La información encontrada revela que los métodos convencionales empleados para la detección de S. aureus y en especial de las cepas SARM surgieron en los años 50 y 60, siendo todos métodos fenotípicos. Entre estos métodos se destacaron el biotipiaje, serotipiaje, resistogramas (resistencia a químicos y colorantes), y el fagotipaje (9, 10).

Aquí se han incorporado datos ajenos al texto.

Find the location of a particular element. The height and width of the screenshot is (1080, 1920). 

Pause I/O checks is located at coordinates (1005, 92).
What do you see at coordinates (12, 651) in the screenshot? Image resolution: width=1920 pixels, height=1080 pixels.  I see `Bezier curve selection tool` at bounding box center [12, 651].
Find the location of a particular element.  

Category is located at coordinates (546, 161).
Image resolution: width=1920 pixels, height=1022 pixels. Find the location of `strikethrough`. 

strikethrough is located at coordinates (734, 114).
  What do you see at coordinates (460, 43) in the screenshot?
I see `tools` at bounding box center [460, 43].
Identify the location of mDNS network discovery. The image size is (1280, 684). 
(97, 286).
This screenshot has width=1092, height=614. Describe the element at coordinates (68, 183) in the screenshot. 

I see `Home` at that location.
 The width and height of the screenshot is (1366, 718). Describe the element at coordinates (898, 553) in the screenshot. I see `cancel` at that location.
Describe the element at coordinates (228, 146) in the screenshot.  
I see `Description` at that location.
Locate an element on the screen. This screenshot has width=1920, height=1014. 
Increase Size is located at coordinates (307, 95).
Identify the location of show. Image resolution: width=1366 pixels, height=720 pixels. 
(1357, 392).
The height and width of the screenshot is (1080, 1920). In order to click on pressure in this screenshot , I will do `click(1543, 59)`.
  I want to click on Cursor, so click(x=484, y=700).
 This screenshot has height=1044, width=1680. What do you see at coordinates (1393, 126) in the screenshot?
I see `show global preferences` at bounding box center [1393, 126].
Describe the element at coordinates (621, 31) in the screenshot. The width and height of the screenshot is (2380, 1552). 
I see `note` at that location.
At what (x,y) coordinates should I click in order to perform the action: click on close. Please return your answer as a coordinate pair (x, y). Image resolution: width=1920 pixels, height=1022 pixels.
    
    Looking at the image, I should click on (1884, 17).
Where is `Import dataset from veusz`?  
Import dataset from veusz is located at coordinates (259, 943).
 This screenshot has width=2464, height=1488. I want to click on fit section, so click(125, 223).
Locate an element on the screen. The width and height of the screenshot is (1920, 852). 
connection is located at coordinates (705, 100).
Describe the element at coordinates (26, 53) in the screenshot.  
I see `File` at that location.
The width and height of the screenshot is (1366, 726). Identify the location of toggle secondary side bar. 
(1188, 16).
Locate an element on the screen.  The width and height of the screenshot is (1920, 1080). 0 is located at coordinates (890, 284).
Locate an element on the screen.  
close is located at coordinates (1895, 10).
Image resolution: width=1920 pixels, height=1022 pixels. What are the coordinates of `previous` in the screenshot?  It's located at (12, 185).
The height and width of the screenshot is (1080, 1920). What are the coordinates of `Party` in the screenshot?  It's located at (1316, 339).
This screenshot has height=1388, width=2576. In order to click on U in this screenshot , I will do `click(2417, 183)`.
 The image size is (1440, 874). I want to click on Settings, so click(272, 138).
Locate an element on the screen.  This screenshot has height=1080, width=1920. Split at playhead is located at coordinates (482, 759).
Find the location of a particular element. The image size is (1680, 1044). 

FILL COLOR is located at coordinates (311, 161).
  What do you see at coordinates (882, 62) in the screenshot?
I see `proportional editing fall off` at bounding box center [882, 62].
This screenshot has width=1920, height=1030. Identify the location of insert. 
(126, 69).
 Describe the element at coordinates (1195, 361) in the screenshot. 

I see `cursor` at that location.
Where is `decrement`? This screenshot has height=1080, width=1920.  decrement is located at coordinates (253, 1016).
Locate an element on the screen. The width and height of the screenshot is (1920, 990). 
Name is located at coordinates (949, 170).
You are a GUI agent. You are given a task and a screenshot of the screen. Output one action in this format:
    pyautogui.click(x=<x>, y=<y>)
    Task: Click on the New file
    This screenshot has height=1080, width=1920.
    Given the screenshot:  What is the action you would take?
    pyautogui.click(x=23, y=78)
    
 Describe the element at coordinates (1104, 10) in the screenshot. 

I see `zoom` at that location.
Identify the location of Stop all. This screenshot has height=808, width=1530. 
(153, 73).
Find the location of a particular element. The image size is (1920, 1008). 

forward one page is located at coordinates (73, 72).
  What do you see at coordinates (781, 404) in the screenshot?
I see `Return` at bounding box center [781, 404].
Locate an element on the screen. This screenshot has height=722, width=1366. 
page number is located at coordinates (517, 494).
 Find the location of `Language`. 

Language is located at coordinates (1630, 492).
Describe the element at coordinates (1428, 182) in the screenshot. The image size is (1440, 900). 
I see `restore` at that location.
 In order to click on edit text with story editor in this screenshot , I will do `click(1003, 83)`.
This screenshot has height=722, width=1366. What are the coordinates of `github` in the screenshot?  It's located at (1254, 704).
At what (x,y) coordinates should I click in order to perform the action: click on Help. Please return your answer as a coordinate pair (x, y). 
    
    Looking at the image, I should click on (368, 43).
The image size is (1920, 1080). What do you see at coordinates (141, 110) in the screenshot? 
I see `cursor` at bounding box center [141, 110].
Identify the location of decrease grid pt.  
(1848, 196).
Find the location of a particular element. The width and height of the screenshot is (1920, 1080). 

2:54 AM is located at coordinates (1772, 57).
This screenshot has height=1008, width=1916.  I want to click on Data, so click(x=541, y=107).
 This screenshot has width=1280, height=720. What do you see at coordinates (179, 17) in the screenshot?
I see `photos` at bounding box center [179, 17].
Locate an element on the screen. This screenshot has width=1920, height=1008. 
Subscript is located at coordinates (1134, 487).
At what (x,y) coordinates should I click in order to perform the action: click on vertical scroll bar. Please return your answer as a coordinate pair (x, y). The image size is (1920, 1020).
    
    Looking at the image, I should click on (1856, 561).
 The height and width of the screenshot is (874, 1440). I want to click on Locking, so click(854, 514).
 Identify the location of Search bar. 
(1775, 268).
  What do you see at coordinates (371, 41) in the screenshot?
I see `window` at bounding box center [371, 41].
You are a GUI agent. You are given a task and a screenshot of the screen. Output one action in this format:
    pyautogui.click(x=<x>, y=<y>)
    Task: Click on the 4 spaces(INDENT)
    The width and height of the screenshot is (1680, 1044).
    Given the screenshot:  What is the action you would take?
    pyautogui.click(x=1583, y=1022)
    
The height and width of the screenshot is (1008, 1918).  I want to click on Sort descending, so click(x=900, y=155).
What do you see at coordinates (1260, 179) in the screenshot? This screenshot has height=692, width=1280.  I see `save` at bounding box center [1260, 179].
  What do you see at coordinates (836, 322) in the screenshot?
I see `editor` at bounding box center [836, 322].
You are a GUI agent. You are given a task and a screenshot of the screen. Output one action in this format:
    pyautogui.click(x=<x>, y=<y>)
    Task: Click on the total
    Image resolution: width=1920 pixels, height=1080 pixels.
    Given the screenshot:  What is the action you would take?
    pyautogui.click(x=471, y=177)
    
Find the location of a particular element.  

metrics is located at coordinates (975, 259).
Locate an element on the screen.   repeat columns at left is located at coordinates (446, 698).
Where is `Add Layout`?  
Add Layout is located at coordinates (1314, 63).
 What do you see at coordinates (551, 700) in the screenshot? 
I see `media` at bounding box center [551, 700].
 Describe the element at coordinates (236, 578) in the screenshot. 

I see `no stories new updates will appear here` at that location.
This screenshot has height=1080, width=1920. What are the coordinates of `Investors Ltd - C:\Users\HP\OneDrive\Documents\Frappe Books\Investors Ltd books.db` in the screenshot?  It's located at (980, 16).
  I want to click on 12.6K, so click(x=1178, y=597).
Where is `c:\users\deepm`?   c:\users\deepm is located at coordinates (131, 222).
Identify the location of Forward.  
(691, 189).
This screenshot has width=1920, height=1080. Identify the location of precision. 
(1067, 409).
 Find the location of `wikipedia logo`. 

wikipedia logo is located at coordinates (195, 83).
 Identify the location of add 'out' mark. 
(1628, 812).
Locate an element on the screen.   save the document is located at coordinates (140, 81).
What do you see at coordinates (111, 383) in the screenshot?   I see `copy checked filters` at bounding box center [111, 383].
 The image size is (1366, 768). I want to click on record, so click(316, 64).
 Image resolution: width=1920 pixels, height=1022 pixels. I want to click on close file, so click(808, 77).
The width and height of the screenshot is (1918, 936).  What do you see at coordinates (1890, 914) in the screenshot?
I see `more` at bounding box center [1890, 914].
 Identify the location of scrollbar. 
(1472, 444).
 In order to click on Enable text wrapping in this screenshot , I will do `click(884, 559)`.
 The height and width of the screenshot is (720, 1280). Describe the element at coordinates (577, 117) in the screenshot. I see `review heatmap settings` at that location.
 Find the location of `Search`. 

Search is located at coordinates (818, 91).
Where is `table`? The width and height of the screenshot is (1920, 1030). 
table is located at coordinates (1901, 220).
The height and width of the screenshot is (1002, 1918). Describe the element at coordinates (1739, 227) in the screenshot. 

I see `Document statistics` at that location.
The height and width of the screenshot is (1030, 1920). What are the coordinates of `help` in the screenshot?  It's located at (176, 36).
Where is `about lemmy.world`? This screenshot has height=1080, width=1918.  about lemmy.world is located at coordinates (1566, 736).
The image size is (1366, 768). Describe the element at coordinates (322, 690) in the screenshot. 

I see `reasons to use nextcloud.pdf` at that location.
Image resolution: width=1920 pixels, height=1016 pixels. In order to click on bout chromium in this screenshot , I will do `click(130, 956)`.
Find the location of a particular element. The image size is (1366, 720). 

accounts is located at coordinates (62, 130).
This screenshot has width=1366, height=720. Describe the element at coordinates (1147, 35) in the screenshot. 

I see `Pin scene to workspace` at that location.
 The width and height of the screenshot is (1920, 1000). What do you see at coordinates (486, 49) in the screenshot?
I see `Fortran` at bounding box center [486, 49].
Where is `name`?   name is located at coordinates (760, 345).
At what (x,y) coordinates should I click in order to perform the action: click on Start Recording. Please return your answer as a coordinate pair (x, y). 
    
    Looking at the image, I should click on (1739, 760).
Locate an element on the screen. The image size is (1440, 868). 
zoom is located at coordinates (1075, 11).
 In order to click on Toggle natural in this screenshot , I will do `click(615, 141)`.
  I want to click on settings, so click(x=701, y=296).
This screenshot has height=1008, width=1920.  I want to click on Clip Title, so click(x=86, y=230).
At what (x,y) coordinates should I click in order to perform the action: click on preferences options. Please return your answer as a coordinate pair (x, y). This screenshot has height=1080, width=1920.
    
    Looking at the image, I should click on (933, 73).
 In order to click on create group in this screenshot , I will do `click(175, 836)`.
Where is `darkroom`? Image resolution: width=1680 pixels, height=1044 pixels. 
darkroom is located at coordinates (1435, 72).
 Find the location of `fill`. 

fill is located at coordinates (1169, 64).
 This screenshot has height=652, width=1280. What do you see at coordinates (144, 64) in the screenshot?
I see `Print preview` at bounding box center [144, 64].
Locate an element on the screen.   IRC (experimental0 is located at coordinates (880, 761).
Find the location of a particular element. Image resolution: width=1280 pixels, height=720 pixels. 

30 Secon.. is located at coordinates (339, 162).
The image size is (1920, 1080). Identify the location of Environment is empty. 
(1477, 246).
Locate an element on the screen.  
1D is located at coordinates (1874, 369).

Posteriormente, se hizo uso de los perfiles de sensibilidad a los antibióticos con el empleo de las pruebas de tamizaje con oxacilina, que ofrecen una buena sensibilidad y especificidad para detectar las cepas SARM (10-12). Sin embargo, en cepas con una expresión heterogénea de la resistencia, la capacidad de estos sistemas puede disminuir. Por lo tanto, se debe confirmar la resistencia en aislamientos con sospecha de fallo terapéutico o cuando se aíslan cepas con resistencias asociadas a otros grupos de antibióticos. Para confirmar la resistencia a meticilina mediante el método de disco-difusión, el CLSI (Clinical and Laboratory Standards Institute) (13) recomienda el disco de cefoxitina (30 ug). La cefoxitina es un potente inductor del gen mecA, resultando en la expresión de la proteína PBP2a, lo que hace que sea más precoz que la oxacilina en la detección de resistencias.

También, se emplea el ensayo de aglutinación (empleo de anticuerpos monoclonales para identificar la proteína PBP2a) (14, 15) y los medios de cultivos cromogénicos en la identificación de SARM (16).

Con independencia de estos métodos fenotípicos, el método que se considera de referencia es la amplificación por la reacción en cadena de la polimerasa (PCR) del gen mecA. Este gen es altamente conservado entre las cepas SARM y su detección se logra, incluso, en casos en los que por el ensayo fenotípico convencional no se detecta la presencia del SARM (17, 18).

Actualmente, se emplea el PCR múltiple que consigue amplificar simultáneamente diferentes secuencias blanco, permitiendo la detección e identificación de distintos genes de interés (19).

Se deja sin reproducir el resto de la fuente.